■ **WORK TO COMPLETE**
Without omission or alteration, write out all of the data.

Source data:
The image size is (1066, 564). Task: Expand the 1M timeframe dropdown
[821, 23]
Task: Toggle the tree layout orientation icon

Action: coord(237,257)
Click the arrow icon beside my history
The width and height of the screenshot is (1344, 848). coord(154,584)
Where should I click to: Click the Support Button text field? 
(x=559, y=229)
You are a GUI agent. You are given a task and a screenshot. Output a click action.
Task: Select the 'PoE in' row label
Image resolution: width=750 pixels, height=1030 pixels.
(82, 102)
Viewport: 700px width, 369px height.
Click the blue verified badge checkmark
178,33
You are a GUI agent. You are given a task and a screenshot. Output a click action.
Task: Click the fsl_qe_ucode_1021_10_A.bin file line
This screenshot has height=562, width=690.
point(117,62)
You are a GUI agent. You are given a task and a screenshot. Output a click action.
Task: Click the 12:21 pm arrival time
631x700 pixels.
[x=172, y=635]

■ **TASK SOLUTION**
The image size is (1066, 564). Task: Expand the 1M timeframe dropdown
[821, 23]
Task: Toggle the tree layout orientation icon

Action: coord(237,257)
Click the arrow icon beside my history
The width and height of the screenshot is (1344, 848). coord(154,584)
Where should I click to: Click the Support Button text field? 
(x=559, y=229)
You are a GUI agent. You are given a task and a screenshot. Output a click action.
Task: Select the 'PoE in' row label
Image resolution: width=750 pixels, height=1030 pixels.
(82, 102)
Viewport: 700px width, 369px height.
Click the blue verified badge checkmark
178,33
You are a GUI agent. You are given a task and a screenshot. Output a click action.
Task: Click the fsl_qe_ucode_1021_10_A.bin file line
This screenshot has height=562, width=690.
point(117,62)
You are a GUI agent. You are given a task and a screenshot. Output a click action.
Task: Click the 12:21 pm arrival time
631x700 pixels.
[x=172, y=635]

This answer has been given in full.